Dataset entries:
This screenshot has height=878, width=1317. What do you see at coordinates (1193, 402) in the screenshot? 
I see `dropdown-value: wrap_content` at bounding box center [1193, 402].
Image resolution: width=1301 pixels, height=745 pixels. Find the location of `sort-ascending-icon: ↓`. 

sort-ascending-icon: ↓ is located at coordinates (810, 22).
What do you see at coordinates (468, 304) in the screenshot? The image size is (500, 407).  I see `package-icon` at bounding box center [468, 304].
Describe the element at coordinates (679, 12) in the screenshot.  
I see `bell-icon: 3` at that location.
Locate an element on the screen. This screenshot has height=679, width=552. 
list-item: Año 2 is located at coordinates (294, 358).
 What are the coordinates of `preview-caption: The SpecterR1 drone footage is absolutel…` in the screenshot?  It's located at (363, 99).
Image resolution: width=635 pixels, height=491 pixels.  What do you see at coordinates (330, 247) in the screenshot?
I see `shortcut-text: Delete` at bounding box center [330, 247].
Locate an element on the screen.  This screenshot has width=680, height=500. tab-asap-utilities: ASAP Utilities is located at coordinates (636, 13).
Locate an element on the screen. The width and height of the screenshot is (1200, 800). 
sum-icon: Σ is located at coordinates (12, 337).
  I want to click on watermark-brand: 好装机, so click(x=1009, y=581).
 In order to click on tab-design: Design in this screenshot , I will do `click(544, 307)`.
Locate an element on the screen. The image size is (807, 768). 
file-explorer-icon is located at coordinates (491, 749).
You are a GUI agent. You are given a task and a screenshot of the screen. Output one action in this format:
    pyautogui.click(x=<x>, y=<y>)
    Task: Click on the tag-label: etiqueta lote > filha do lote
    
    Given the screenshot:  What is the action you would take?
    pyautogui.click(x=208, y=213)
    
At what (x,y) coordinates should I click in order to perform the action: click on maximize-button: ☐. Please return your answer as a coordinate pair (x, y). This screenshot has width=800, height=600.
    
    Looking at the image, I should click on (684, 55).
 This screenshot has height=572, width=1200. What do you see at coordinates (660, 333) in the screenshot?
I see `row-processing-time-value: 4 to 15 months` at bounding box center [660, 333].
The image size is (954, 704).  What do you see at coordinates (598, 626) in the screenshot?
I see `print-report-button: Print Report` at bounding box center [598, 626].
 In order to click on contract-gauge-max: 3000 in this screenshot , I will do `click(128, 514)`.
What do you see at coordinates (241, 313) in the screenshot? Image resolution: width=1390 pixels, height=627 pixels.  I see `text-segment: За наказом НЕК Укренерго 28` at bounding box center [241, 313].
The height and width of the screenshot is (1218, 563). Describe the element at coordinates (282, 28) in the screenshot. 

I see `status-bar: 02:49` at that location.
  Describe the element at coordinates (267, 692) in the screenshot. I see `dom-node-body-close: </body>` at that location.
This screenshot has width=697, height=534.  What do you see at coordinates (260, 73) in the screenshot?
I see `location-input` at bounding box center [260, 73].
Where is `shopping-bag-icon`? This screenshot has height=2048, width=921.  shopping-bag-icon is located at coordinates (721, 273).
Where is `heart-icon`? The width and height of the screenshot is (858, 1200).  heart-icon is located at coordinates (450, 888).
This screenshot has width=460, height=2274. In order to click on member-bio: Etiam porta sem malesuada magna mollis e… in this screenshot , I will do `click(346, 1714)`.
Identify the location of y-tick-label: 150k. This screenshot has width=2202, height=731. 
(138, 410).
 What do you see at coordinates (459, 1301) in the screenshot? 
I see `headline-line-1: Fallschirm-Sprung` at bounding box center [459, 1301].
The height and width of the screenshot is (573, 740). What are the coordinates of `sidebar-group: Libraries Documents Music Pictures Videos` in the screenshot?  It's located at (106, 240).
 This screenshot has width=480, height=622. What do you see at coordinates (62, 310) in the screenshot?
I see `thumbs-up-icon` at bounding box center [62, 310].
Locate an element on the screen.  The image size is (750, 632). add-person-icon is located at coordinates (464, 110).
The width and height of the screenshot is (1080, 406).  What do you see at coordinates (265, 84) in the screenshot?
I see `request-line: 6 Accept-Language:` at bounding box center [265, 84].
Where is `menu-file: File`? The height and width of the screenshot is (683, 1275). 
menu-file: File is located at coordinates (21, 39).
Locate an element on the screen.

_Goal of the exercise_. Reproduce the entire listing with every instance of "Locate an element on the screen" changed to "Identify an element on the display", keeping all other text identical.

_Answer to this problem_.
This screenshot has height=878, width=1317. What do you see at coordinates (1193, 402) in the screenshot? 
I see `dropdown-value: wrap_content` at bounding box center [1193, 402].
Image resolution: width=1301 pixels, height=745 pixels. Find the location of `sort-ascending-icon: ↓`. 

sort-ascending-icon: ↓ is located at coordinates (810, 22).
What do you see at coordinates (468, 304) in the screenshot? The image size is (500, 407).  I see `package-icon` at bounding box center [468, 304].
Describe the element at coordinates (679, 12) in the screenshot.  
I see `bell-icon: 3` at that location.
Identify an element on the display. This screenshot has height=679, width=552. 
list-item: Año 2 is located at coordinates (294, 358).
 What are the coordinates of `preview-caption: The SpecterR1 drone footage is absolutel…` in the screenshot?  It's located at (363, 99).
Image resolution: width=635 pixels, height=491 pixels.  What do you see at coordinates (330, 247) in the screenshot?
I see `shortcut-text: Delete` at bounding box center [330, 247].
Identify an element on the display.  This screenshot has width=680, height=500. tab-asap-utilities: ASAP Utilities is located at coordinates (636, 13).
Identify an element on the display. The width and height of the screenshot is (1200, 800). 
sum-icon: Σ is located at coordinates (12, 337).
  I want to click on watermark-brand: 好装机, so click(x=1009, y=581).
 In order to click on tab-design: Design in this screenshot , I will do `click(544, 307)`.
Identify an element on the display. The image size is (807, 768). 
file-explorer-icon is located at coordinates (491, 749).
You are a GUI agent. You are given a task and a screenshot of the screen. Output one action in this format:
    pyautogui.click(x=<x>, y=<y>)
    Task: Click on the tag-label: etiqueta lote > filha do lote
    
    Given the screenshot:  What is the action you would take?
    pyautogui.click(x=208, y=213)
    
At what (x,y) coordinates should I click in order to perform the action: click on maximize-button: ☐. Please return your answer as a coordinate pair (x, y). This screenshot has width=800, height=600.
    
    Looking at the image, I should click on (684, 55).
 This screenshot has height=572, width=1200. What do you see at coordinates (660, 333) in the screenshot?
I see `row-processing-time-value: 4 to 15 months` at bounding box center [660, 333].
The image size is (954, 704).  What do you see at coordinates (598, 626) in the screenshot?
I see `print-report-button: Print Report` at bounding box center [598, 626].
 In order to click on contract-gauge-max: 3000 in this screenshot , I will do `click(128, 514)`.
What do you see at coordinates (241, 313) in the screenshot? Image resolution: width=1390 pixels, height=627 pixels.  I see `text-segment: За наказом НЕК Укренерго 28` at bounding box center [241, 313].
The height and width of the screenshot is (1218, 563). Describe the element at coordinates (282, 28) in the screenshot. 

I see `status-bar: 02:49` at that location.
  Describe the element at coordinates (267, 692) in the screenshot. I see `dom-node-body-close: </body>` at that location.
This screenshot has width=697, height=534.  What do you see at coordinates (260, 73) in the screenshot?
I see `location-input` at bounding box center [260, 73].
Where is `shopping-bag-icon`? This screenshot has height=2048, width=921.  shopping-bag-icon is located at coordinates (721, 273).
Where is `heart-icon`? The width and height of the screenshot is (858, 1200).  heart-icon is located at coordinates (450, 888).
This screenshot has width=460, height=2274. In order to click on member-bio: Etiam porta sem malesuada magna mollis e… in this screenshot , I will do `click(346, 1714)`.
Identify the location of y-tick-label: 150k. This screenshot has width=2202, height=731. 
(138, 410).
 What do you see at coordinates (459, 1301) in the screenshot? 
I see `headline-line-1: Fallschirm-Sprung` at bounding box center [459, 1301].
The height and width of the screenshot is (573, 740). What are the coordinates of `sidebar-group: Libraries Documents Music Pictures Videos` in the screenshot?  It's located at (106, 240).
 This screenshot has width=480, height=622. What do you see at coordinates (62, 310) in the screenshot?
I see `thumbs-up-icon` at bounding box center [62, 310].
Identify an element on the display.  The image size is (750, 632). add-person-icon is located at coordinates (464, 110).
The width and height of the screenshot is (1080, 406).  What do you see at coordinates (265, 84) in the screenshot?
I see `request-line: 6 Accept-Language:` at bounding box center [265, 84].
Where is `menu-file: File`? The height and width of the screenshot is (683, 1275). 
menu-file: File is located at coordinates (21, 39).
Identify an element on the display.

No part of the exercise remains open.